Changes in forest area (like deforestation) may follow a pattern suggested by the forest transition (FT) theory,[9] whereby at early stages in its development a country is characterized by high forest cover and low deforestation rates (HFLD countries).[10]

Then deforestation rates accelerate (HFHD, high forest cover – high deforestation rate), and forest cover is reduced (LFHD, low forest cover – high deforestation rate), before the deforestation rate slows (LFLD, low forest cover – low deforestation rate), after which forest cover stabilizes and eventually starts recovering. FT is not a "law of nature", and the pattern is influenced by national context (for example, human population density, stage of development, structure of the economy), global economic forces, and government policies. A country may reach very low levels of forest cover before it stabilizes, or it might through good policies be able to "bridge" the forest transition.[citation needed]

Theory edit

FT depicts a broad trend, and an extrapolation of historical rates therefore tends to underestimate future BAU deforestation for countries in the early stages of the transition (HFLD), while it tends to overestimate BAU deforestation for countries in the later stages (LFHD and LFLD).

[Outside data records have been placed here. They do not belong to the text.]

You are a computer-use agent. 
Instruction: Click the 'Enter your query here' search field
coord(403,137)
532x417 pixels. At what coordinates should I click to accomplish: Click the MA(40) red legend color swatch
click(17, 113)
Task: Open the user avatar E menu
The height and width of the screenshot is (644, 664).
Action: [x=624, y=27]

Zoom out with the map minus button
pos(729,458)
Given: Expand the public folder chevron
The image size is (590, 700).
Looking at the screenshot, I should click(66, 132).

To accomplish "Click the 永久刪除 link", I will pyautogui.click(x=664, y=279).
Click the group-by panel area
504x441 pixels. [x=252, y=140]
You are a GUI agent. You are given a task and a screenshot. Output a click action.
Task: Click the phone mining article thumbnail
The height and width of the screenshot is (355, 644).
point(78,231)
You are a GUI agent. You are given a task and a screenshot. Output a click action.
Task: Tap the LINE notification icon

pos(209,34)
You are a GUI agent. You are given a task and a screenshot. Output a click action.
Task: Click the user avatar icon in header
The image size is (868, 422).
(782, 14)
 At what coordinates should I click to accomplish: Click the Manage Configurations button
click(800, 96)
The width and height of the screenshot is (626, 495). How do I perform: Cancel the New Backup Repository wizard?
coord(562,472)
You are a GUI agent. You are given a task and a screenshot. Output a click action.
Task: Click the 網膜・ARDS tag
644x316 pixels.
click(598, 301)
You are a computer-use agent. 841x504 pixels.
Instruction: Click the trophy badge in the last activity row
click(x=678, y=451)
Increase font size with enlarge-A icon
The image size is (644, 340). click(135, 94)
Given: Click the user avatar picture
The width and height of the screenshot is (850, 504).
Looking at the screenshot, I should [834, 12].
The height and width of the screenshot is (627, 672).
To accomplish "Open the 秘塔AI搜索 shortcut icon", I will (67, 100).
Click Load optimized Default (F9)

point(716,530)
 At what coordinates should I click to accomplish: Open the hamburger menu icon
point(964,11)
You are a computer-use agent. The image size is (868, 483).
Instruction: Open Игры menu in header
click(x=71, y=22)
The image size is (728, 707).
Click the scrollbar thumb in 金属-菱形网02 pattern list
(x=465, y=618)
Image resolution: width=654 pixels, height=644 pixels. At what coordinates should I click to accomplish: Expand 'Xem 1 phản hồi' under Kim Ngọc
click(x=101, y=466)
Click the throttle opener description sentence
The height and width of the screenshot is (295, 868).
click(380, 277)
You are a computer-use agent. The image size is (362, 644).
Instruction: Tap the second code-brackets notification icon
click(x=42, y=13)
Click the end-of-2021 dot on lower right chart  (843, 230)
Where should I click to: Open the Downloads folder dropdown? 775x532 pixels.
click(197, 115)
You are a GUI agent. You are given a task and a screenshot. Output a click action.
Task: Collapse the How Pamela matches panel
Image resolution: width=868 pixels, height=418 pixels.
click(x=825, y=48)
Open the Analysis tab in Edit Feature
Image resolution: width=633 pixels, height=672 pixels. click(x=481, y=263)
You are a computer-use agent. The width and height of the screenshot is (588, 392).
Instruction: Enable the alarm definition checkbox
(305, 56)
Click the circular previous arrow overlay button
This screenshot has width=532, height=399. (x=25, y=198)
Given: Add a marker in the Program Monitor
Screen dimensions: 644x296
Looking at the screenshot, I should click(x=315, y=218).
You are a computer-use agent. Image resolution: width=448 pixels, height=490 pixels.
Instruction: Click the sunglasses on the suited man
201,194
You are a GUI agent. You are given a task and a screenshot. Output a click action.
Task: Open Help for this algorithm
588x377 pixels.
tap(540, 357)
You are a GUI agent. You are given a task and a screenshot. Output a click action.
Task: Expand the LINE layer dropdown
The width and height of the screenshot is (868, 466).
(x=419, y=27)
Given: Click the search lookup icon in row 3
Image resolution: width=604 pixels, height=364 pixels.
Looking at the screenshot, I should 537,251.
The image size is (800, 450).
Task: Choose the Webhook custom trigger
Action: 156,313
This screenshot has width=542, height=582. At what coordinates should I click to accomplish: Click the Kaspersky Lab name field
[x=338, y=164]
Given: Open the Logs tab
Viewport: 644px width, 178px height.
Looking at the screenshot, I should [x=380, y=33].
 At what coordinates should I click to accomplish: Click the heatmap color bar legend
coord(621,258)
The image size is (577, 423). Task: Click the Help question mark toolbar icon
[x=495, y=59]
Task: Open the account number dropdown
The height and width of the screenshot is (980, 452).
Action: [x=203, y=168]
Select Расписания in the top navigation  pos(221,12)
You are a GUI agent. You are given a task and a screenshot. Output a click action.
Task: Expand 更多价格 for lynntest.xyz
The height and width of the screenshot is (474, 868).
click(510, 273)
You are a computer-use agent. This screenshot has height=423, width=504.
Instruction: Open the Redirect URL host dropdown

Countries with high forest cover can be expected to be at early stages of the FT. GDP per capita captures the stage in a country's economic development, which is linked to the pattern of natural resource use, including forests. The choice of forest cover and GDP per capita also fits well with the two key scenarios in the FT:

(i) a forest scarcity path, where forest scarcity triggers forces (for example, higher prices of forest products) that lead to forest cover stabilization; and

(ii) an economic development path, where new and better off-farm employment opportunities associated with economic growth (= increasing GDP per capita) reduce the profitability of frontier agriculture and slows deforestation.[10]

Causes edit

Forest recovery resulting in net increases in forest extent can occur by means of spontaneous regeneration, active planting, or both.[11][12]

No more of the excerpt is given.